What is Anisometropic Amblyopia?
The term ‘lazy eye’ is used to mean different things. Some people think that it means a squint, some people think it means that the vision in one eye is lazy and some people think it means a droopy eyelid.
Unfortunately, there is no easy name for anisometropic amblyopia, although it does fall into one of the ‘lazy eye’ groups.
In this condition, the vision in one eye is poor, but this is not caused by a squint.
In anisometropic amblyopia, the two eyes need different spectacle corrections – this is called ‘anisometropia’. As the two eyes are unable to focus differently, the brain will naturally focus with the eye that needs the weaker spectacle correction and sees better. So the other eye – the one that needs the stronger spectacle correction – is out of focus all the time. This means that the picture on the retina is blurred and it interferes with the clear picture in the other eye. In a child, the brain quickly learns to cut out the blurred picture
and concentrate on the clear one. The blurred picture is ignored by the brain, leading to under-use of that eye and
the vision becomes poorer or ‘lazy’. This ‘laziness’ is called ‘amblyopia’.
How can it be found?
The eye that has become lazy looks completely normal and does not squint. The eye with the better vision will be depended on and so the child can function perfectly well. This means that this type of lazy eye can be very difficult to detect without an eye test.
How can it be treated?
The treatment of anisometropic amblyopia is straightforward – correct the underlying cause – the anisometropia, by prescribing appropriate glasses.
If your child is found to have poor vision in one eye, they will be referred to the Paediatric Eye Service. A test for glasses will be done by an Optometrist, after the child has had drops put in their eyes.

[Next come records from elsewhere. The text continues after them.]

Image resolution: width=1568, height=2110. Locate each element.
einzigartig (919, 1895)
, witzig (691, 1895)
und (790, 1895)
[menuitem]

The drops make the pupils big and paralyse the eyes’ focussing, giving a more accurate result to the test. The glasses that are prescribed will need to be worn full-time as the eye and brain need to be stimulated.
There is usually a good improvement in the vision at the first review (16 – 18 weeks) and a more gradual improvement after that.
Although the vision improves, this does not mean the glasses will need changing at this point. This is because the wearing of the glasses is overcoming the effects of the underlying anisometropia, but not changing the anisometropia itself. Paediatric Eye Service This difference between the two eyes is something that you are born with and it stays with you throughout your life. So although the overall strength of the glasses is likely to change as the child gets older, the difference in strength between the two eyes will stay.
If at any stage the vision does not seem to be improving or if the improvement is very slow, the Orthoptist may prescribe some patching. In this case, a patch is given, to be worn over the better eye for a given amount of time. This further stimulates use of the vision in the poorer eye.